Render this sentence from the proteasome abstract in Spanish: "The stability of the Hm proteasome was found to be less salt-dependent than that of other halophilic enzymes previously described."

_SELECTED TEXT_
——

Characterization of the proteasome from the extremely halophilic archaeon Haloarcula marismortui
B. FRANZETTI,1,2 G. SCHOEHN,3 D. GARCIA,1 R. W. H. RUIGROK 3 and G. ZACCAI 1
1 Institut de Biologie Structurale, CNRS-CEA, 41 rue J. Horowitz, 38027 Grenoble cedex 1, France
2 Author to whom correspondence should be addressed ([email protected])
3 EMBL Grenoble Outstation, EMBL, PB156, 38042 Grenoble cedex 9, France
Received August 22, 2001; accepted October 22, 2001; published online November 15, 2001
A 20S proteasome, comprising two subunits a and b, was purified from the extreme halophilic archaeon Haloarcula marismortui, which grows only in saturated salt conditions. The three-dimensional reconstruction of the H. marismortui proteasome (Hm proteasome), obtained from negatively stained electron micrographs, is virtually identical to the structure of a thermophilic proteasome filtered to the same resolution. The stability of the Hm proteasome was found to be less salt-dependent than that of other halophilic enzymes previously described. The proteolytic activity of the Hm proteasome was investigated using the malate dehydrogenase from H. marismortui (HmMalDH) as a model substrate. The HmMalDH denatures when the salt concentration is decreased below 2 M. Under these conditions, the proteasome efficiently cleaves HmMalDH during its denaturation process, but the fully denatured HmMalDH is poorly degraded. These in vitro experiments show that, at low salt concentrations, the 20S proteasome from halophilic archaea eliminates a misfolded protein.
archaeabacteria, halophiles, stress.

——

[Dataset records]
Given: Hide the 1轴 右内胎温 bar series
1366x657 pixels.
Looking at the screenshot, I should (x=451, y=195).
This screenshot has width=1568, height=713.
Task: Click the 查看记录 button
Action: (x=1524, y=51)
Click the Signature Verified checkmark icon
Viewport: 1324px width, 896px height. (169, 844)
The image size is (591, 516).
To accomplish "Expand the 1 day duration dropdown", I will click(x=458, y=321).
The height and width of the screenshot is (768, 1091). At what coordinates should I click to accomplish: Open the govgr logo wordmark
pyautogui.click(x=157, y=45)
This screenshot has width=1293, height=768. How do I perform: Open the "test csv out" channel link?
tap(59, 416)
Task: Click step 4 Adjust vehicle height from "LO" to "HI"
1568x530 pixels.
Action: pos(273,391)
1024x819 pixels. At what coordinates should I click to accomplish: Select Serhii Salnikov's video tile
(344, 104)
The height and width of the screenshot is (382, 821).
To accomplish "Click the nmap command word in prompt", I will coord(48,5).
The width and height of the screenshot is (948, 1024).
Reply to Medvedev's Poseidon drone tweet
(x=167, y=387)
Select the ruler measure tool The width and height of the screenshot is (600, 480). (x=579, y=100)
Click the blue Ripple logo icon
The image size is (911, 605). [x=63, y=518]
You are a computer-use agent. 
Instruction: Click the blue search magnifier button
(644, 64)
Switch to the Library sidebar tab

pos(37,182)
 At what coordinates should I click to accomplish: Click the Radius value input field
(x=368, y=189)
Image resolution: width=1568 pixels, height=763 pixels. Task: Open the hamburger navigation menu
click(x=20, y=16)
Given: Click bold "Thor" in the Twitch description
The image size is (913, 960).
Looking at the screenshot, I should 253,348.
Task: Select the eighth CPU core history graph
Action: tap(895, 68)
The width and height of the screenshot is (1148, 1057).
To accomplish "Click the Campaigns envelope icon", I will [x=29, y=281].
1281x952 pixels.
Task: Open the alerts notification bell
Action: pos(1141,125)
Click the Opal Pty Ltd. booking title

——

_SOLUTION TO THE PROBLEM_
Se encontró que la estabilidad del proteasoma de Hm depende menos de la sal que la de otras enzimas halófilas descritas anteriormente.